I have a few vegetable plants, Brandywine tomato, yellow pear shaped grape tomato, and some banana peppers I would like to save seeds from for next year. I have saved hundreds of flower seeds over the years, but nothing from vegetables. My question is this: how mature must I let the vegetables become on the vine before the seeds inside are viable? Thanks in advance.
I save the seeds as soon as the fruit is mature. Some people say you need to let the tomato seeds ferment in their juice to dissolve the gelatinous mass around the seed so that you will have better germination rates for the next year. i have tried just squeezing the seeds out onto papertowels and fermenting the pulpy mass. I have had decent germination rates both ways. keep dry until next planting season. the peppers I just let ripen to the maturest stage and then pop the seeds off the membrane and out into an rx bottle until they are dry and then cap it until next planting season. You must let them dry, you don't want to have any mold growing on them or the seeds will die. Those little desiccant packets that come with vitamins are good to put into the bottle also, just as insurance against moisture. Hope this helps. Good luck
This post made me think of something I had read not to long ago about seeds. In particular store bought Avocado. I read that although you can take the seeds and grow an Avocado tree from it. That tree will never produce fruit as it has been modified as such. I was wondering if, for starters is this true? And also, do similar things happen when trying to plant store bought apples or other common fruits? -Brian
If the avacado is from a hybrid plant, then, most likely you won't get a fruit that is similar to the one you ate. I don't know if the tree will really be sterile or not, though. Apple seeds from apples are they same way. You cannot grow a seed into a tree that you would, necessarily, want. I have a "wild" tree that has nasty apples on it. It's way in the back and we don't do anything to it (spray, prune) it drops its apples and they just rot, they are not fit to eat. So unless you have a "heritage" fruit (not a hybrid) the fruit will not be the same as the one you just ate.
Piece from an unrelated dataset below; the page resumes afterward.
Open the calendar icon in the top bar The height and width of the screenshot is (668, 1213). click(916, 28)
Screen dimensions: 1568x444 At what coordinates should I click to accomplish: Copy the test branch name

Carolyn, apples if tended to get quite a bit better. The rankest cider apple tree makes a tolarable eating apple, breifly. if you reduced the scale, apple maggot, and some of the other chewing bugs that infest apples by a simple spray of dormant oil, tanglefoot traps, and clearing out the junk-brush from your apple tree. You might be suprised at how much better the apples become in a year or three.
No, Coppice, with this tree, there is no hope. It seems to be a red delicious variety. It has a horrible texture and tastes of, pretty much nothing. I have NEVER had a red delicious apple that was worth the time it took to pick the apple up. I did purchase a heritage red delicious a couple years ago, only because my husband wanted it, WHICH is SUPPOSED to taste like the apples of my moms childhood. If it doesn't, it will be fire wood pretty quickly.
apples I know this is an old post, but on the subject of never having good apples from that tree way in the back, what have you got to lose by trying some grafting on it? You could have a variety you want that way in just a few seasons. It would have a massive root system so should grow fast. Just a thought.
Rockhound, I probably could use the tree to practice some grafting on (which is something I would like to learn how to do, but have never tried) but it is in a really bad spot to get to. My husband parks his trench boxes (2 of them maybe 16'x 8' double stacked) in front of it to the north, the chicken coop and fence is to the south and east an the west is really not accessible to it. And is on a huge slope...not safe for ladders or equipment. But at your suggestion...I do have a couple of more disease resistant apples that I may just practice with.